Okay, so I’m working on a theory about “The Lego Movie 2: The Second Part”.
Bear with me on this.
The first trailer for this movie doesn’t give a lot away, but I there’s enough in here to allow me to speculate wildly about what’s going to go down in the film.
I think that “The Lego Movie 2” will be an exploration of gender differences in toys.
In the trailer, we see a dark, gritty, “Mad Max” inspired hellscape that has consumed the heroes from the first game.
I suspect that this is going to be presented as a reflection of how Finn (the little boy from the first movie) has grown up a bit, and embraced a dark, dusty, overly grimdark playstyle that’s lifted right from certain Warner Bros comic book movies.
Then, a mysterious alien stranger turns up. This creature has weird body proportions – longer, more slender arms and legs, and a taller frame. She seems very interested in WyldStyle (I refuse to call her Lucy), and ultimately kidnaps her, along with a bunch of other characters from the first film.
This is obviously a Lego Friends minifigure, from the “girls” range of Lego toys.
She takes the heroes off to the “Sistar” system – a reference to how, at the end of the first “Lego Movie”, Will Ferrell’s Man Upstairs suggests that Finn’s little sister be allowed to play with the big giant Lego world as well.
Clearly, Finn’s sister has grown up too, and abandoned her Duplo in favor of Friends Lego.
Girls and Lego
Directors Phil Lord and Chris Miller (back after ultimately dodging a bullet with “Solo: A Star Wars Story”) have said that they want to address the gender imbalance from the first film.
The original “Lego Movie” is very much about the way boys play with Lego, and the relationship between a boy and his father.
Lord and Miller heard the feedback from female audiences, and they’re repentant for the mistake of omitting girls from the first film. Hence, we’re going to see some Lego Friends on display as well.
I’m not the biggest fan of the Friends range, and I don’t think I’m the only one.
This Lego range is considered an embarrassment to many Lego fans. It’s weird that girls even need their own, separate, gated-off Lego world with minifigures that are (let’s face it) more sexualized.
I don’t think anyone ever asked for Lego minifigures with curves, yet here we are.
It’s weird that girls are being pushed to their own range of Lego that’s not entirely compatible with the default stuff, which increasingly seems like it’s “for boys” instead. You can’t swap legs and heads between the Friends figures and the regular figures.

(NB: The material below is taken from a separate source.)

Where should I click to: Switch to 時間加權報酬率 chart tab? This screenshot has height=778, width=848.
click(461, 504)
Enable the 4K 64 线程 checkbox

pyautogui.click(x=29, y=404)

There are also plenty of female minifigures that appear in the regular range, such as WyldStyle herself.
My grievances with this range aside, I must admit that plenty of girls really like it. The range wouldn’t have continued (and expanded to include Disney princesses and DC superheroes) if it weren’t popular.
The first “Lego Movie” is incredibly insightful about many issues of modern life. Despite being a glorified toy commercial, it deals with themes of totalitarian government, corporate greed, and rampant consumerism.
This is some sly commentary to put into a kid’s film!
A Movie for Everyone
I suspect that Lord and Miller intend to do the same high-brow storytelling with the sequel.
This time around, I think we’ll be getting a discussion on the arbitrary difference between “boys’ toys” and “girls’ toys”, with a heavy emphasis on the idea that kids should really be allowed to play with whatever they want.
Hence, why the story will use both Finn’s Lego and his Sister’s Friends toys. This is all likely being acted out by Finn, as he does the seemingly unthinkable, and starts playing with Lego aimed at girls.
I also wouldn’t be surprised if the sister shows up, participating in the story as well, just to double-down on this core message.
If this film turns out to be as complex and nuanced as the original, I’m all for it.
It might even convince some ardent fans of classic Lego to embrace the Friends range, all while forcing The Lego Company to make more sets that aren’t aimed at a particular gender.
Because maybe, just maybe, you can sell more toys if you don’t try to arbitrarily dividing your consumer base according to outdated notions of gender marketing.